__Exercise data__.
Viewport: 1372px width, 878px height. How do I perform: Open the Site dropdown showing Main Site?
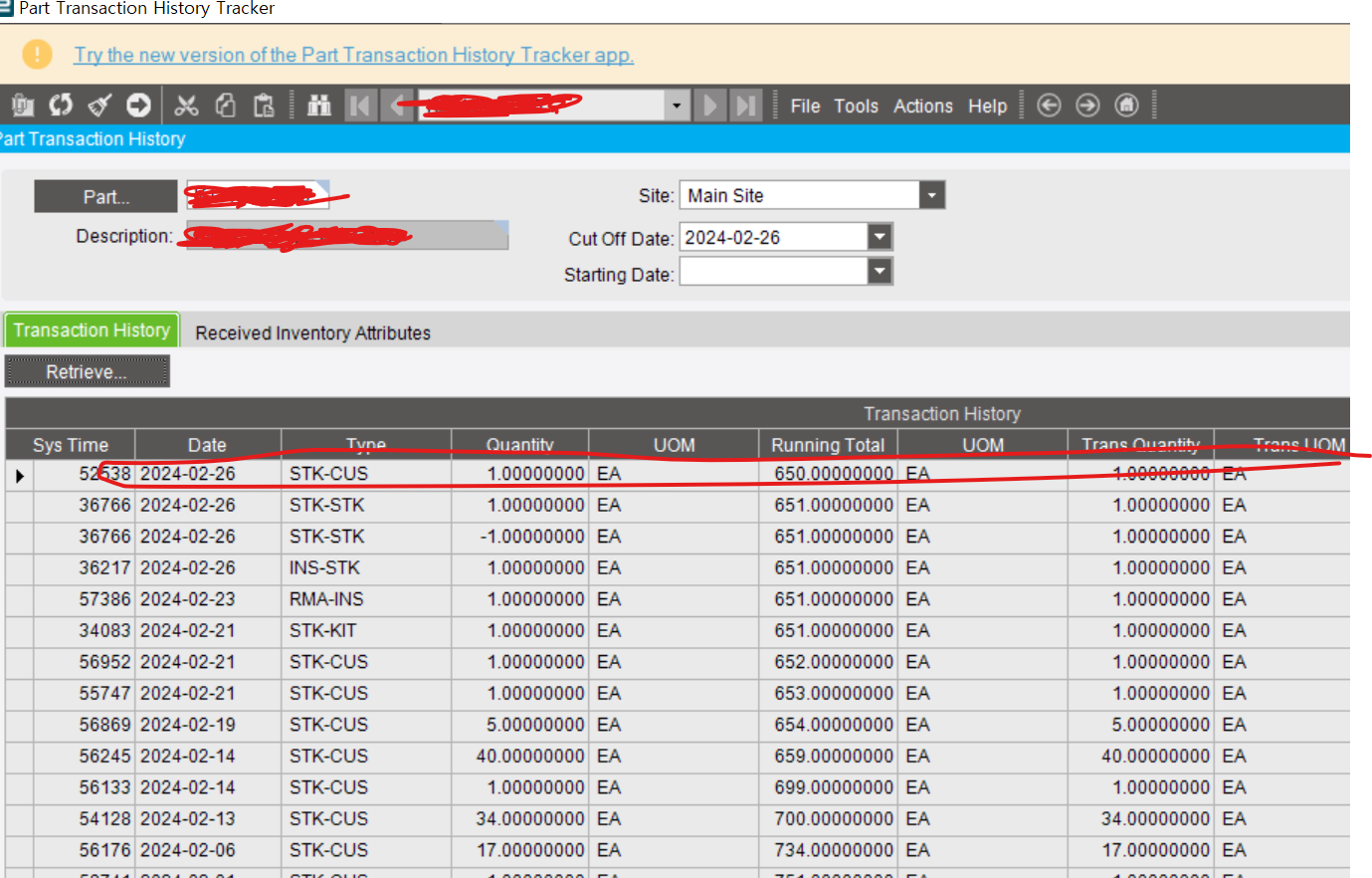[x=931, y=194]
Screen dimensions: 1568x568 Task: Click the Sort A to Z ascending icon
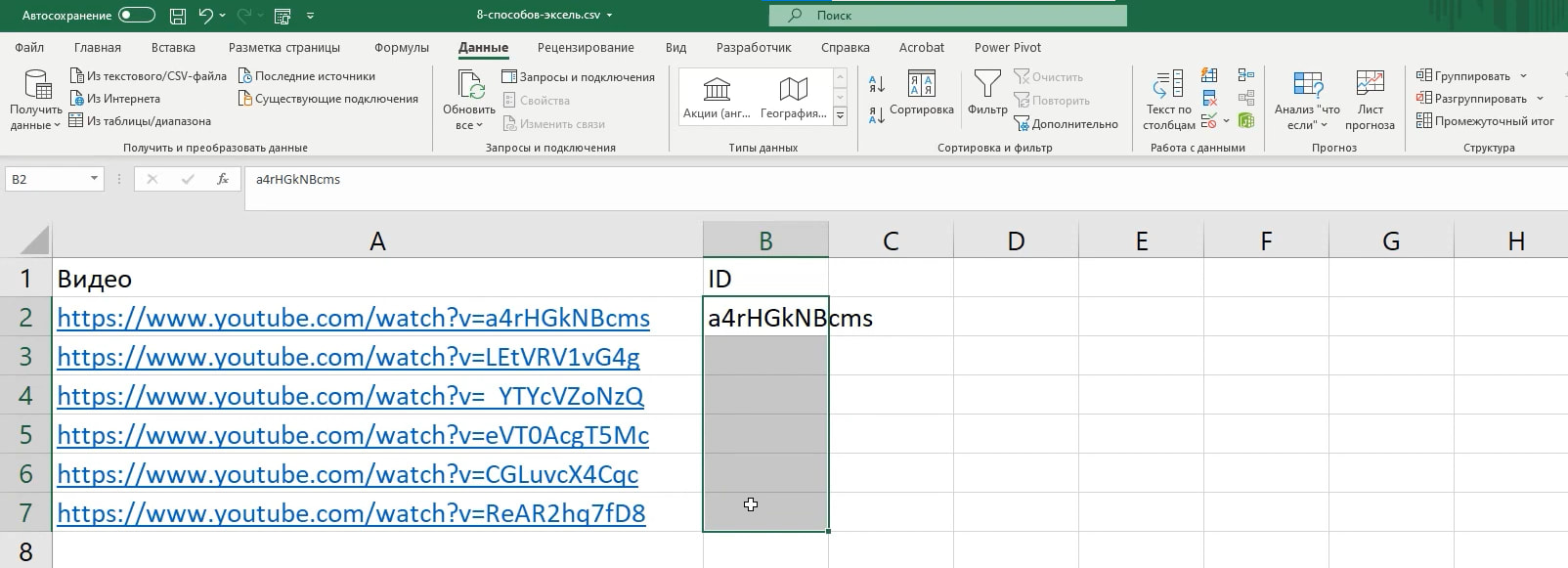(x=877, y=85)
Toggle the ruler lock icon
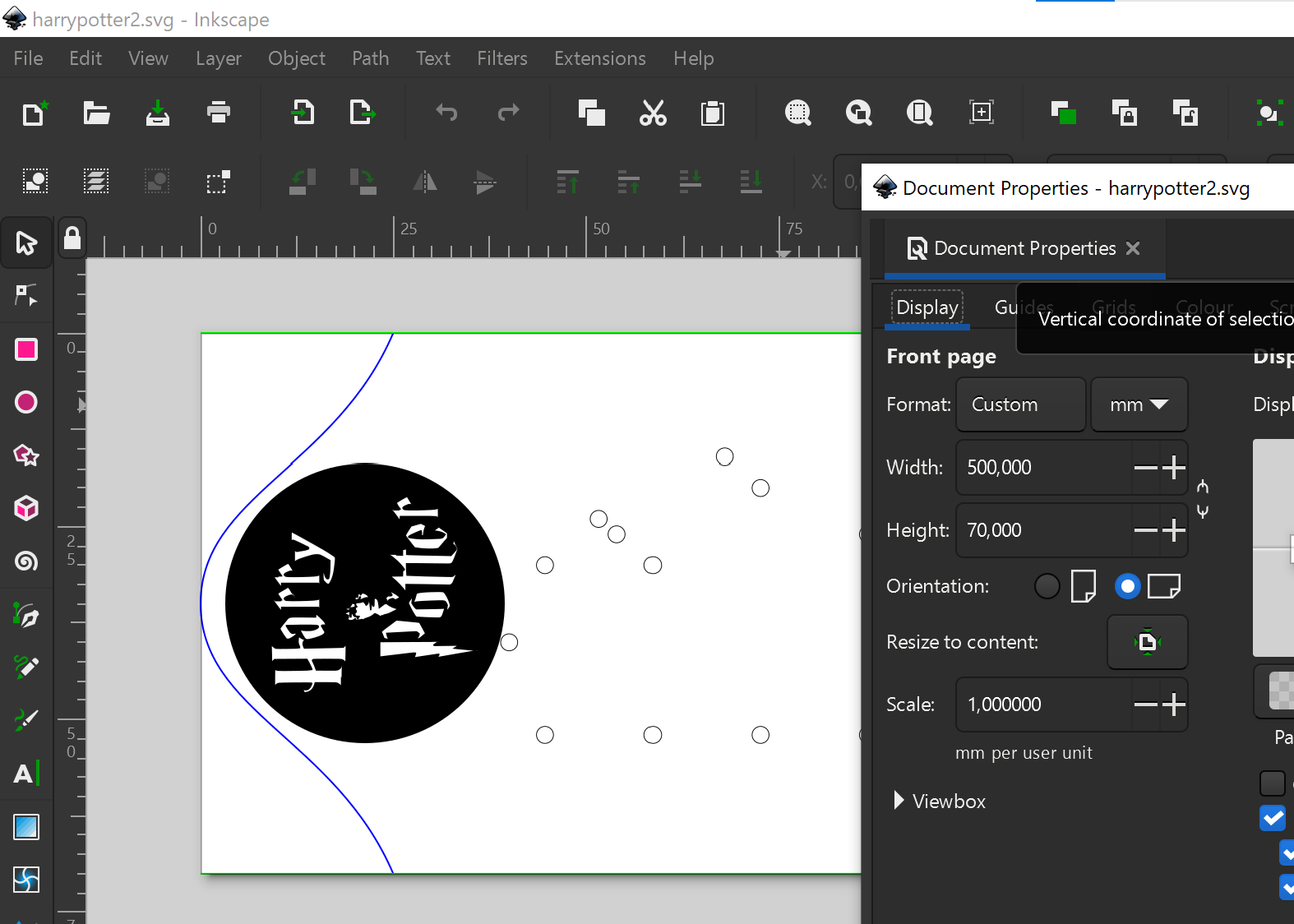Image resolution: width=1294 pixels, height=924 pixels. [x=72, y=238]
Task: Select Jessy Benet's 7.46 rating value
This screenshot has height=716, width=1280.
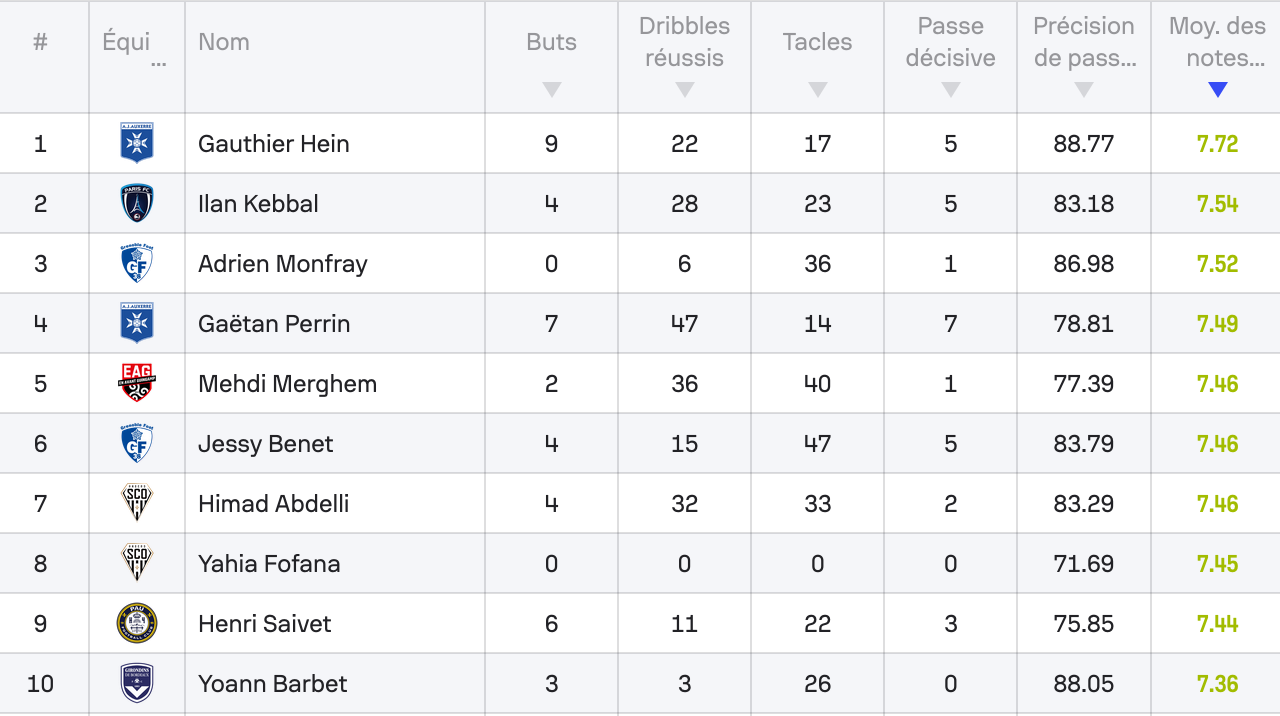Action: pos(1218,443)
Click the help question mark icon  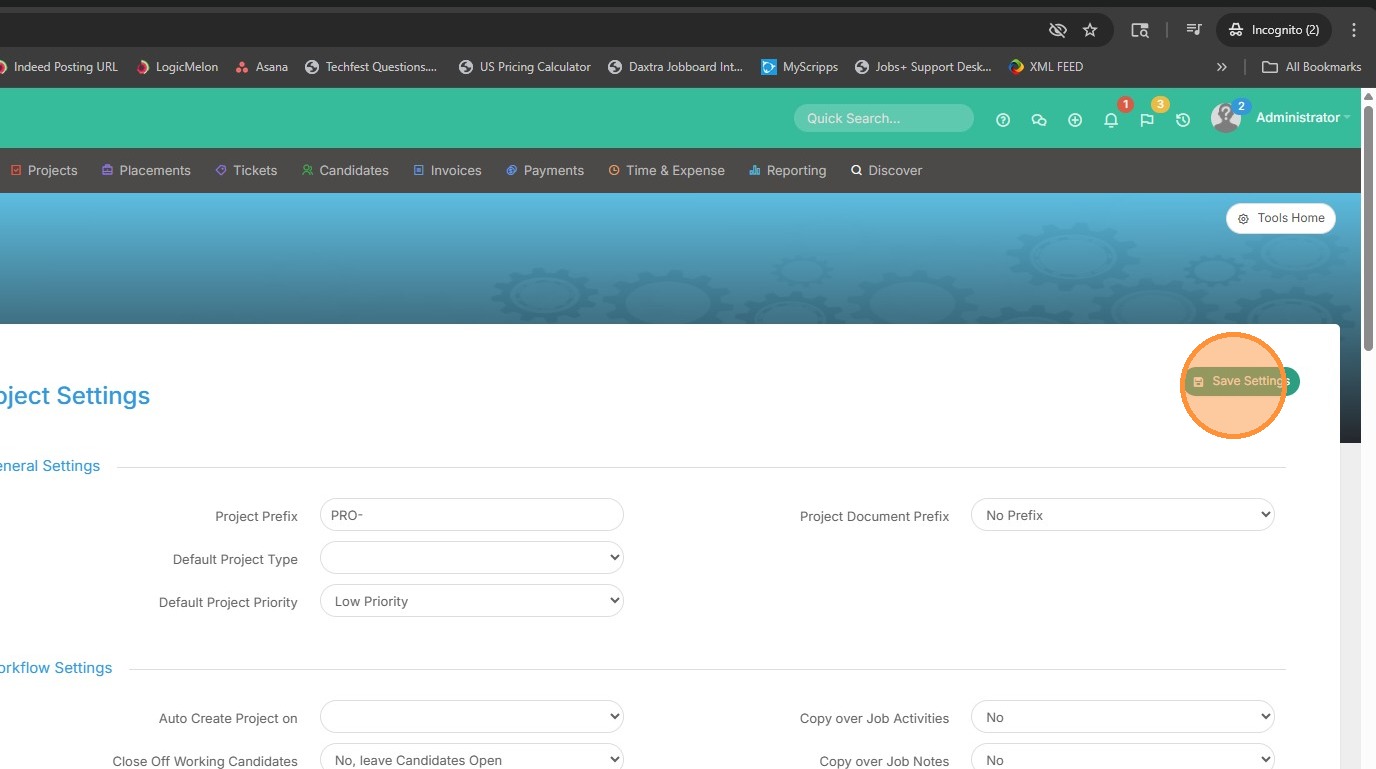pos(1003,120)
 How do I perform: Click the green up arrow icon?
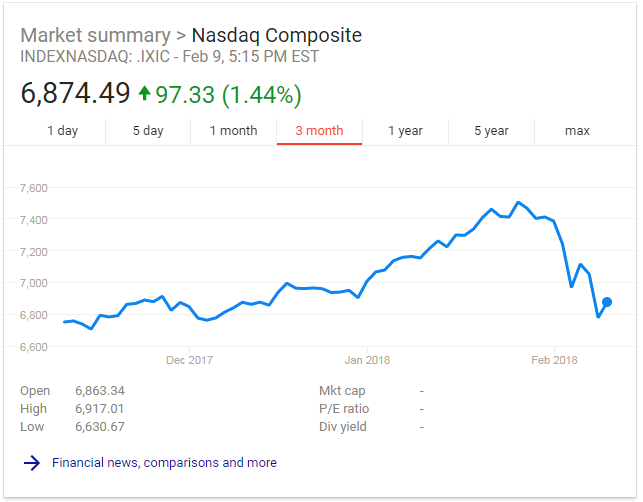point(144,94)
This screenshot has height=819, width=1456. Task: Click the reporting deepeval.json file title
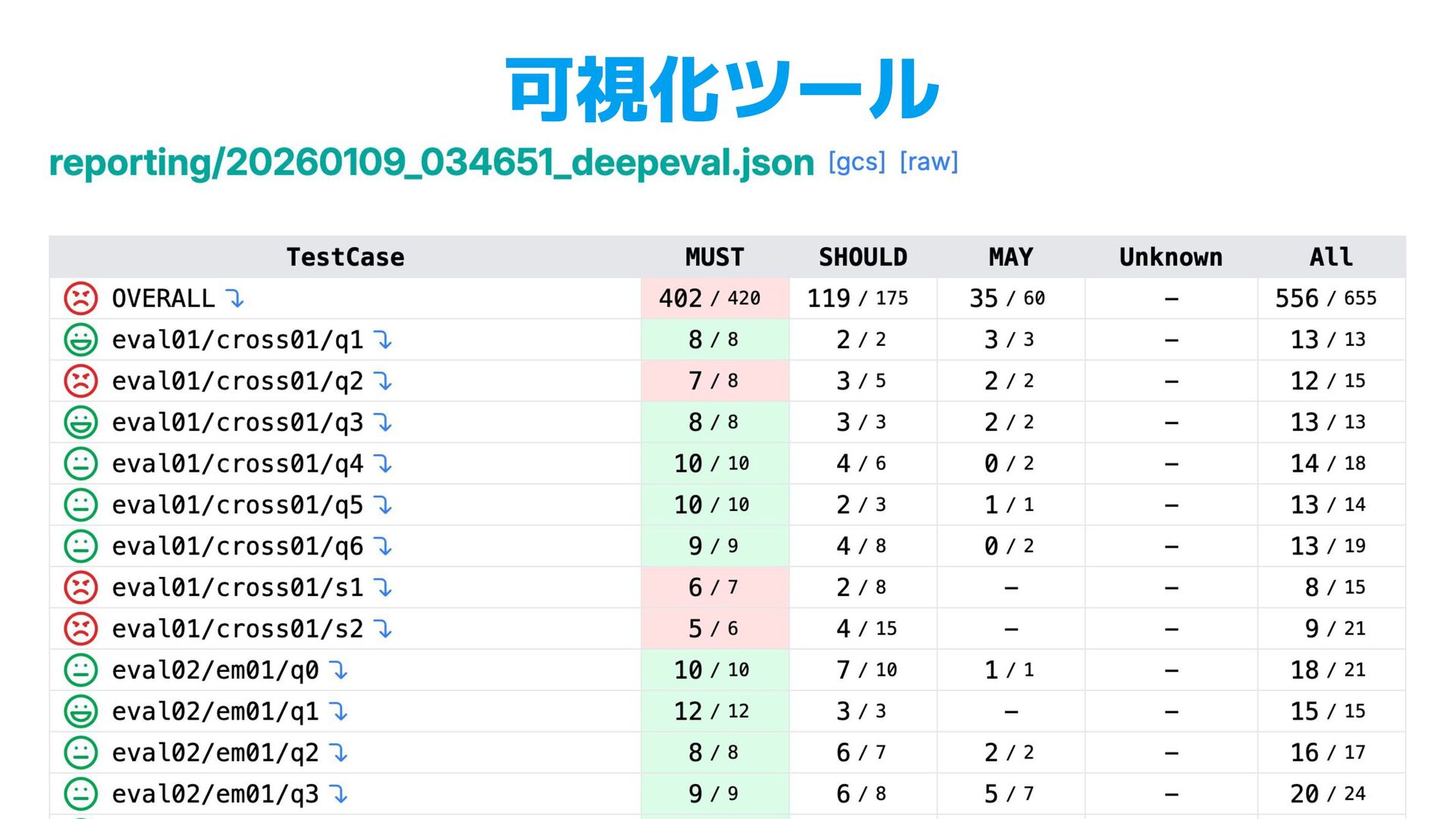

__What to produce__.
Set down, in exact form, only the lines that start at the one containing "How do I perform: Click" and finish at the last line of the material; pictures do not go in.

__Exercise answer__.
 How do I perform: Click the green up arrow icon?
point(144,94)
This screenshot has height=819, width=1456. Task: Click the reporting deepeval.json file title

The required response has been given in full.